On Tue, 20 Mar 2007 22:55:09 -0700
Eric Muller <emuller@adobe.com> wrote:
> mpsuzuki@hiroshima-u.ac.jp wrote:
> > Comment 2: codepoints in CJK Compatibility Ideographs
> > =====================================================
> > I guess, the avoided
> > codepoints are just "the out of scope" of IVD Adobe-Japan1
> > (in fact, Unicode Technical Report #37 is written for CJK
> > Unified Ideographs, no mention about CJK Compatibility
> > Ideographs), and IVD Adobe-Japan1 does not concern the
> > availability of ideographs at the avoided codepoints.
> On the other hand, U+4FAE and U+FA30 have been made canonically
> equivalent in Unicode. This is a priori a good choice, because those are
> the same abstract character from Unicode's point of view (imagine they
> are not encoded in JIS nor in Unicode, and you come to the IRG today
> proposing to encode those two characters: you would get only one coded
> character).
I see, your reply is similar to what I expected during
I was writing my comments. Your pointing out is RIGHT
in principle. There is a group of CJK Compatibility
Ideographs that is based on small glyph shape difference
from corresponding CJK Unified Ideographs. IBM kanji
and JIS X 0213 compatibility kanjis are such. Although
it is arguable that Han Unification (ISO 10646 Annex S)

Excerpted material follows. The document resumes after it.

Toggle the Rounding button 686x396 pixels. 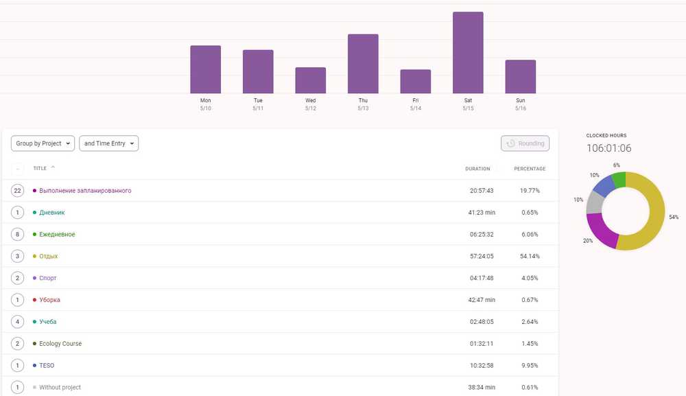pyautogui.click(x=525, y=143)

is well defined rule or not, both specifications of
ISO 10646 and Unicode seem to be against the addition
of technical standards utilizing compatibility ideographs.

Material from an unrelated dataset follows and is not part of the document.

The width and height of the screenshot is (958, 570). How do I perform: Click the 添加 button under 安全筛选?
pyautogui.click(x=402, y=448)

> In fact, I would guess that if we had had the variation selectors
> mechanism in place from the start, this mechanism would have been used
> and the compatibility ideographs would not have been encoded.
I AGREE. If there were VS mechanism from the start, Han
Unification should be more systematic and exceptional
characters for source code separation could be eliminated.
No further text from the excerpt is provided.